Got good shirt then cold soup and dog that’s no dog but a wolf: who can tell the difference? An appreciable difference, really. Appreciable dead-versus-living difference, like the one soldier here, dead, and the other still living in his own bed that a previous dead left him. And the soup difference, like warm versus cold, and the cold in its dead crawl inching through everything, or meaning the heat running out, literally going away, up hospital wall, out the hospital wall, door, window, plain, sap-eaten top, not even work providing heat, crushing up the soup or cold soup, little seahorse soup, the bodies white pulp-ish scale mashed with the pestle, or the bathtub when not a pestle, where the not-dead bathe. Someone in hallway singing:
When you say
you love me!
Horse on the tiles. And some stethoscope silver and dangling, everyone thinking, Mother, goddamn! Some war. This is some war. Fields and dirt outside. Trees eighty-men tall. Is that a wolf in the surgery? Someone’s married an Indian. Someone’s got a cart of things out of that wolf: pitcher white porcelain, jaguar figurine, whole monkfish, flintlock, book: Patrician Names for Poor Boys. A dead man screams. Trundle. Wolf picks up, leaves town.
Who’s this in the eyes? Got a hand in the body grabbing the whole beating heart and out come black birds, wings black dinner napkins.
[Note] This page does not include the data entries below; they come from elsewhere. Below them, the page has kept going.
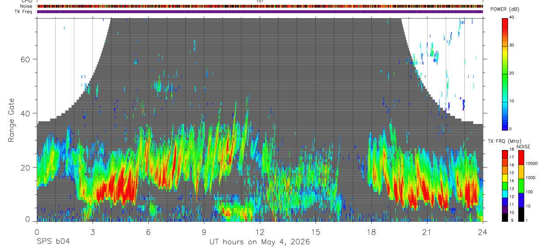Click the 40 range gate tick label

27,113
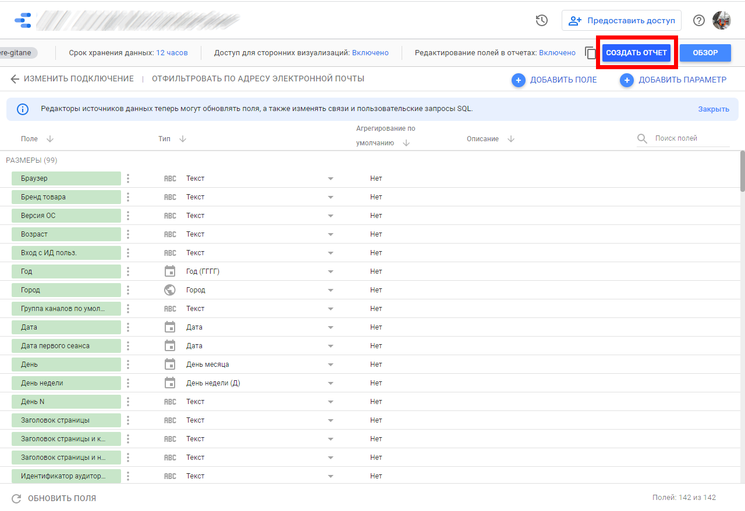Click the Looker Studio logo icon

[23, 20]
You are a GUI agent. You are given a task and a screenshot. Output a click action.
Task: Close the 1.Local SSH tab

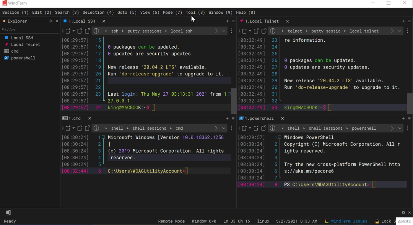[104, 21]
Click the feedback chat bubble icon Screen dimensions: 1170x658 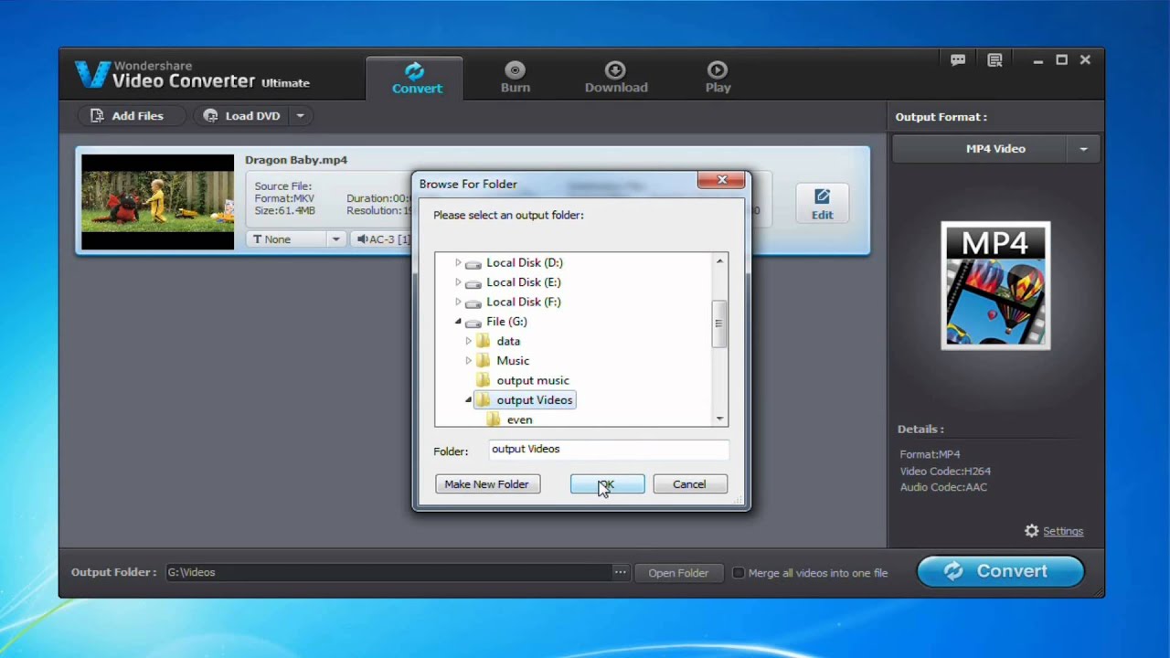pos(957,60)
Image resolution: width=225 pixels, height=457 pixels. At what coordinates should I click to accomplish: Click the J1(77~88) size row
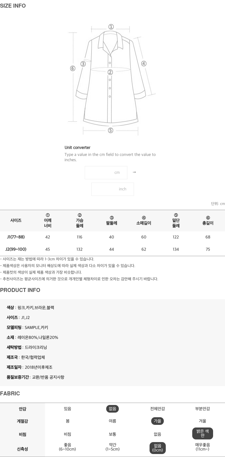coord(113,237)
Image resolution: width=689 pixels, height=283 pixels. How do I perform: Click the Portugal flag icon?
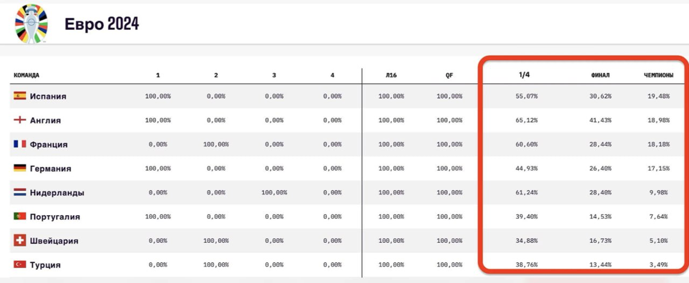coord(20,217)
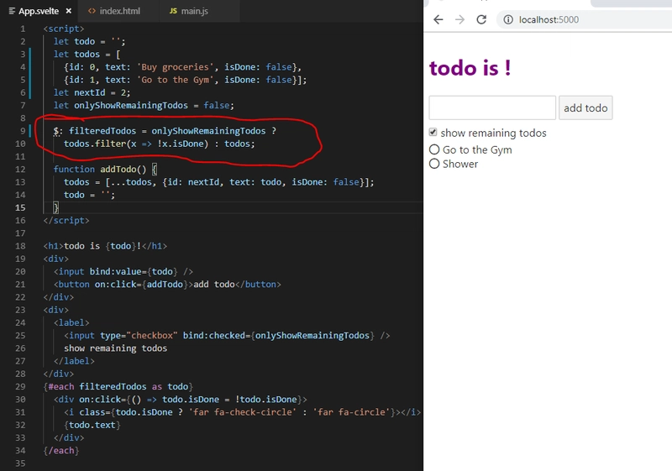Select the App.svelte tab
The width and height of the screenshot is (672, 471).
(x=38, y=10)
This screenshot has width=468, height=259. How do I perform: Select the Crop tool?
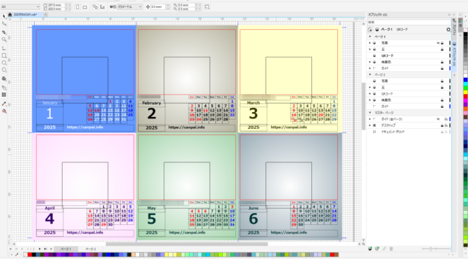point(4,32)
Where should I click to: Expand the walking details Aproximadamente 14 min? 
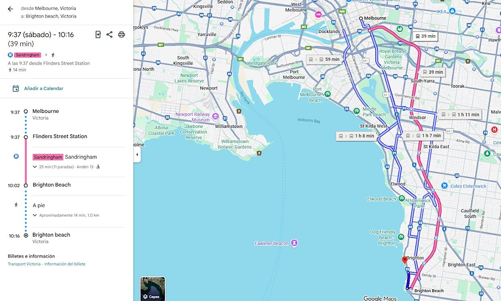click(x=35, y=215)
Another dead. Witch! Witch! The sky outside no sky. The ground outside no ground. Hospital an exhalation pushing everything out, everything of the body, living-insides and out, dead and living, little blackbird cloud, cold soup into the road that’s no road. What wants a road, its lazy “S”-ing?
At the marriage ceremony there was the white man, the red woman, the preacher. I was on a hill. Blackbirds were in the trees. I don’t want to say love is . . . It was a long, long walk to there, and still I happened upon it without knowing I might happen there. From behind, someone had crept up then got a hand in my throat. Had got me down and got the hand in there. It happens now and then. My mother’s curse at my birth (because of the pain I caused). It’s true. It’s always true. The preacher in his bluff speaking another language then the two, white and red, married. Someone was laughing, my head pressed to ground and smelling the ground-smells, some sweet rotting, the footsteps, the two separating slow, the couple and the preacher, each a different direction. In my hands fistfuls of wet leaves. It took a long time. A day. A night. It always does. After a while there’s another sunrise and a collection of things on the ground I swear I’ve never seen. He says they’re from me. He’s got them all laid out. I had not seen a one. Not before then. Not since.